Cumulative loop drops will not reduce the accuracy of a current signal until the transmitter has reached its maximum output voltage.
Loop operation is straightforward.
A sensors output voltage is converted to a 0 to 20 mA (milliamps) proportional current.
Four milliamps represents the sensors zero-level output, and twenty milliamps represents the sensors full-scale output.
A receiver at the remote end converts the current back into a voltage that is available for further processing.
The live-zero represented by four milliamps allows the receiving instrument to detect wiring failures and permits transmitters to be loop powered (a.
k.
a.
two-wire transmitters) Typical Current Loop Components A typical 4-20mA current-loop circuit combines a sensor/transducer, a transmitter, a loop power supply and a receiver/monitor.
In loop powered applications, all four elements are connected in a single series circuit.

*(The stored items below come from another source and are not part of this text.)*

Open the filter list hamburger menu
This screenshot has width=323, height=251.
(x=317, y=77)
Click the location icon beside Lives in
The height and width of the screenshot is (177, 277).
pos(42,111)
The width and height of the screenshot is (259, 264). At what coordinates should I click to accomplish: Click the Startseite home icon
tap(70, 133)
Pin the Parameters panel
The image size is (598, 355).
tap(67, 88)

Sensors provide an output voltage representing the measured parameter.
The transmitter amplifies and conditions the sensors output then converts this voltage to a proportional 4-20mA dc current.

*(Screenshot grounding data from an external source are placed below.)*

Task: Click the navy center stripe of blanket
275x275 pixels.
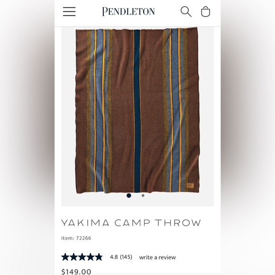Action: 137,110
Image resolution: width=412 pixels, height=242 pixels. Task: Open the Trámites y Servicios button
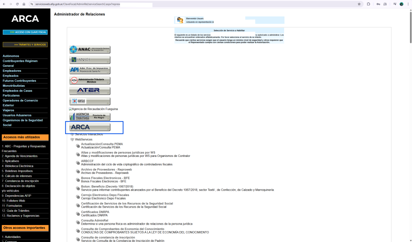[x=25, y=45]
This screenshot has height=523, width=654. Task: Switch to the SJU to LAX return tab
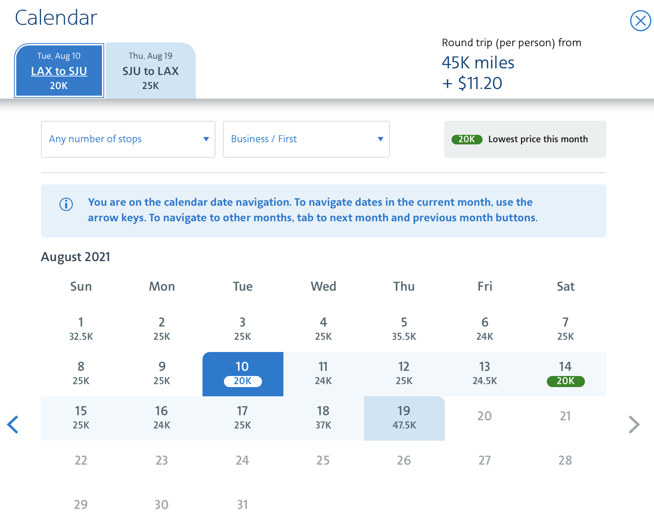tap(150, 71)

The receiver/monitor converts the current signal back into a voltage that can be further processed and/or displayed.
In loop-powered applications, the power supply's negative furnishes a path for closing the series loop.
24V is still the most widely used power supply voltage in process monitoring applications.
Lower supply voltages, such as 12V, are popular in specialized applications ( fire, safety, security and computer-based DAQ systems).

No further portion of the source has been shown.